En septiembre de 1859, Charles Darwin publicó "El origen de las especies". Tenía cincuenta años. Llevaba trabajando en la idea desde que volvió del viaje del Beagle en 1836. Veintitrés años. Veintitrés años dándole vueltas, recogiendo datos, criando palomas, escribiendo cartas a naturalistas de medio mundo, llenando cuadernos y postergando la publicación una y otra vez.
¿Sabéis por qué tardó tanto? No era porque no tuviera la idea clara. La tenía desde los veintitantos. Era porque sabía que iba a cambiar la forma en que la humanidad se entendía a sí misma, y quería que cada dato, cada ejemplo, cada argumento fuera tan sólido que nadie pudiera tirarlo abajo. Y aun así, cuando finalmente publicó, fue porque Alfred Russell Wallace le mandó un artículo con una idea casi idéntica y se dio cuenta de que si no publicaba ya, le adelantaban.
Veintitrés años de paciencia. Y al final, tuvo que correr.
Cada vez que pienso en eso me río un poco. Porque vivimos en un mundo donde la gente quiere resultados en veinte minutos. Donde "ship fast, break things" es un mantra, donde la velocidad se confunde con la eficiencia y donde cualquier cosa que tarde más de un sprint de dos semanas parece anticuada.
Newton en cuarentena
Hay otra historia que me encanta por el contraste. En 1665, la Gran Peste de Londres obligó a cerrar la Universidad de Cambridge. Un estudiante de veintitrés años llamado Isaac Newton se fue a la casa familiar en Woolsthorpe y se quedó ahí dieciocho meses. Sin clases, sin obligaciones, sin deadlines.

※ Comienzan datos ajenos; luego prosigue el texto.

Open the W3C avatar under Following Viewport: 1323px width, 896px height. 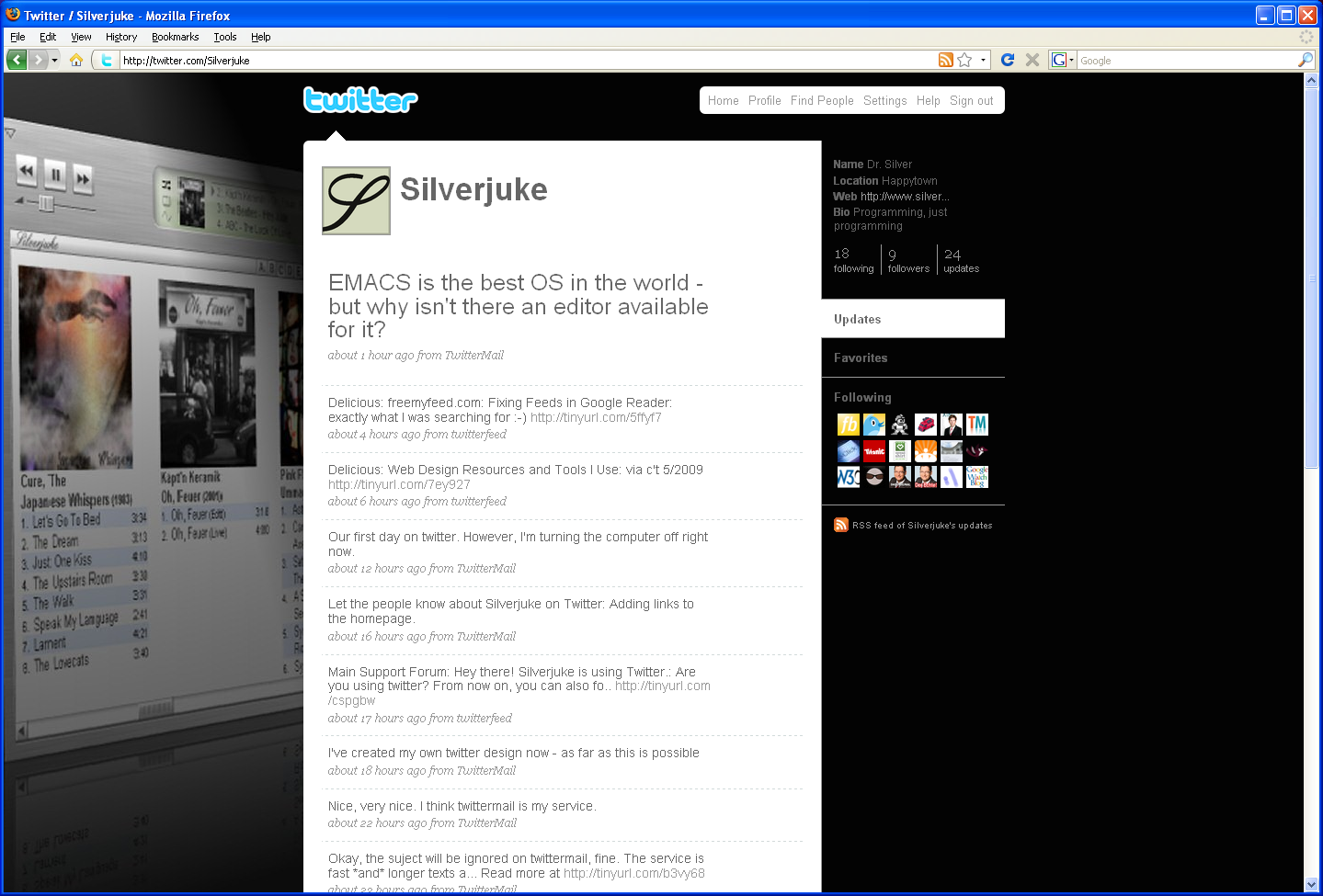(x=848, y=476)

En esos dieciocho meses —el annus mirabilis—, Newton desarrolló el cálculo infinitesimal, formuló la ley de gravitación universal y sentó las bases de la óptica moderna. Tres revoluciones científicas en año y medio. Sin internet, sin papers, sin peer review. Solo un tío encerrado en una casa de campo pensando.
La clave no fue la velocidad. Fue el silencio. Newton tenía espacio mental para pensar sin interrupciones. No tenía Slack, ni emails, ni reuniones de seguimiento, ni la tentación de mirar el móvil cada tres minutos. Tenía tiempo largo e ininterrumpido para seguir una idea hasta el final.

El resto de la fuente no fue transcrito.